Saturday, 28 September 2013

The Good & Bad of Fiscal Stimulus Packages

The concept of Fiscal Stimulus Packages is essentially a Keynesian concept that states that governments, if need be can help revive the economy out of a recessionary phase. The responsibility of steering the economy need not necessarily be on the private businesses. The advantage in a slowdown that the government has over the private businesses is money: unlimited amounts of it. So does it mean that the government can keep pumping in money whenever the economy needs it? The answer to that is invariably no. We can only attempt to trace the effects that a stimulus package will have on the economy but can never be sure about it.

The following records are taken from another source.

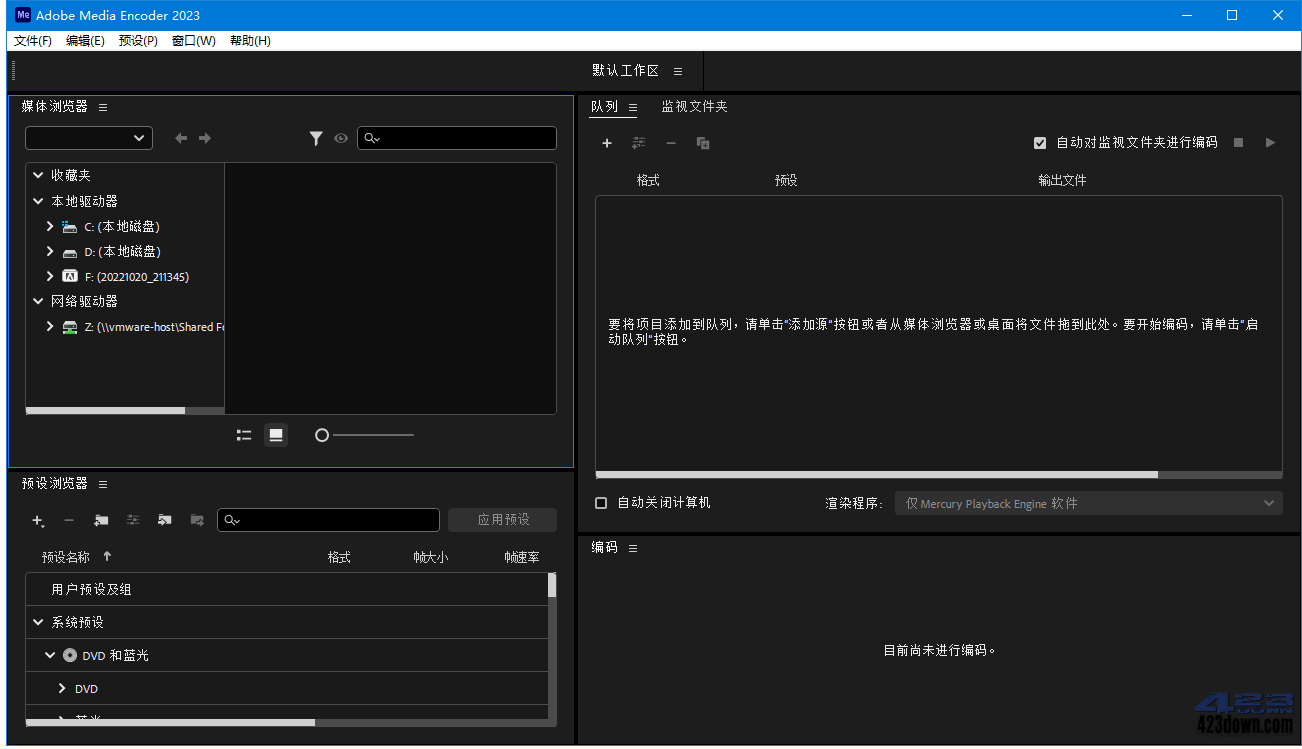
Task: Click the Add Output icon in the Queue panel
Action: point(639,143)
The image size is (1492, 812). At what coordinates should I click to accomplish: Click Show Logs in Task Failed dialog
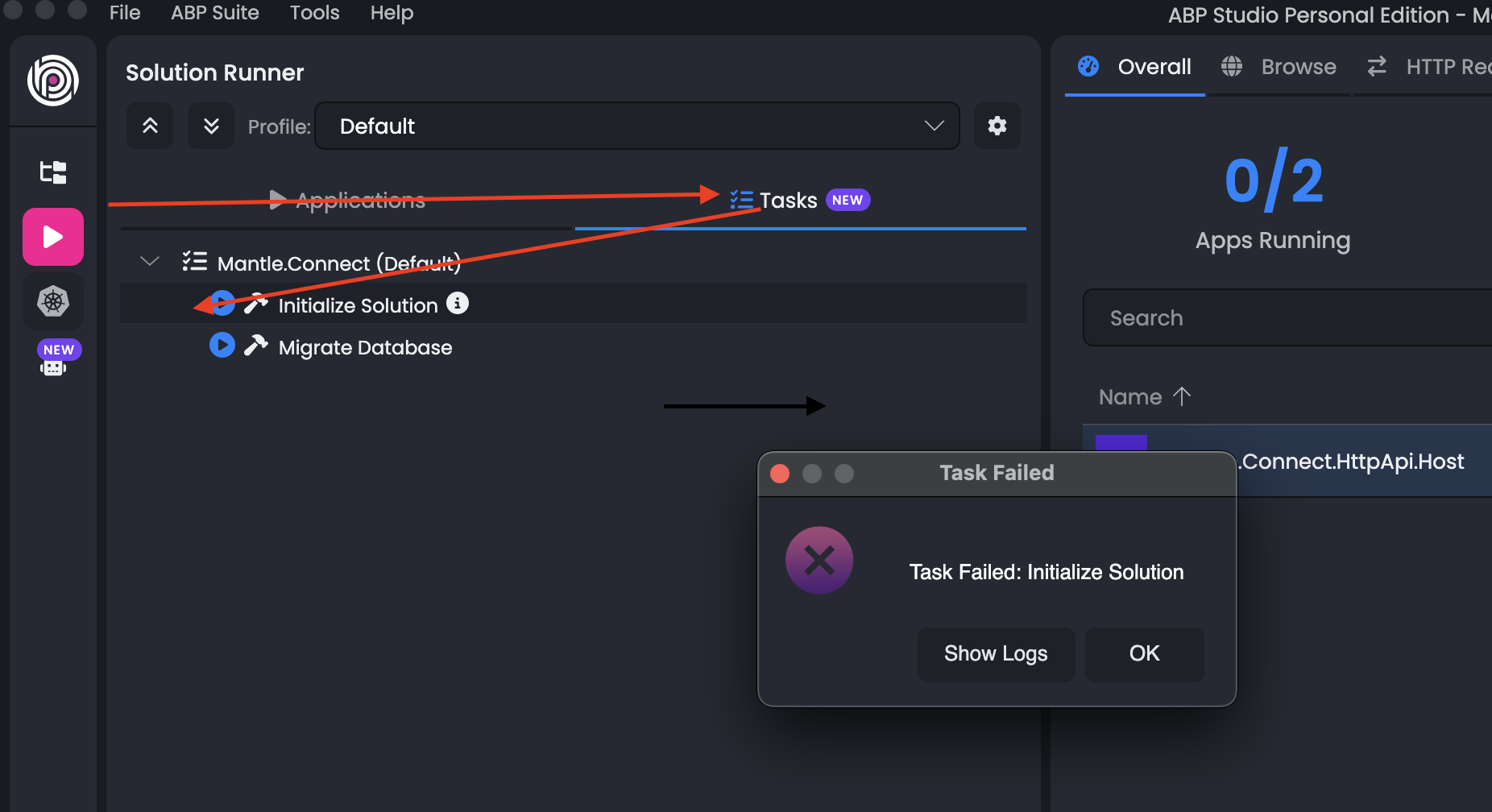tap(996, 654)
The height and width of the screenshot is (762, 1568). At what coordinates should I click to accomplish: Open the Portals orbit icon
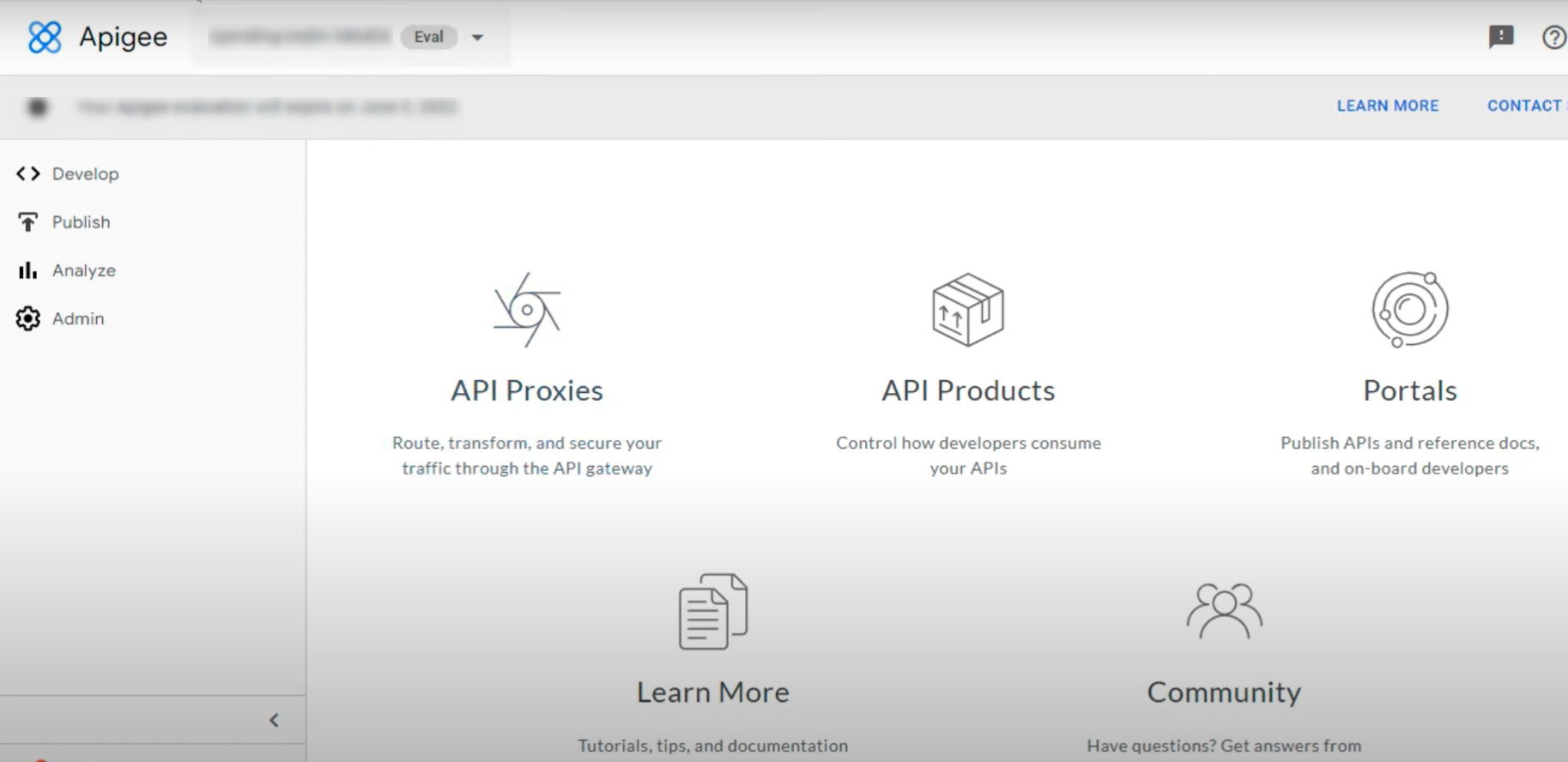click(x=1409, y=310)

Stimulus packages are thought to have multiplier effects on the economy. More investment by the government means job creation. When employment rises, it means that the income of the people in the economy is rising. A rise in income leads to a rise in consumption which instigates the producers to bring more to the market. And this cycle continues. If this process works well, it instills the confidence needed to restore economic growth. But it all comes down to where this money is being spent. The economy will take the aforementioned path only if the government invests in productive activities. Spending on social welfare programs provides temporary relief to the citizens but doesn’t create any multiplier effects for the economy.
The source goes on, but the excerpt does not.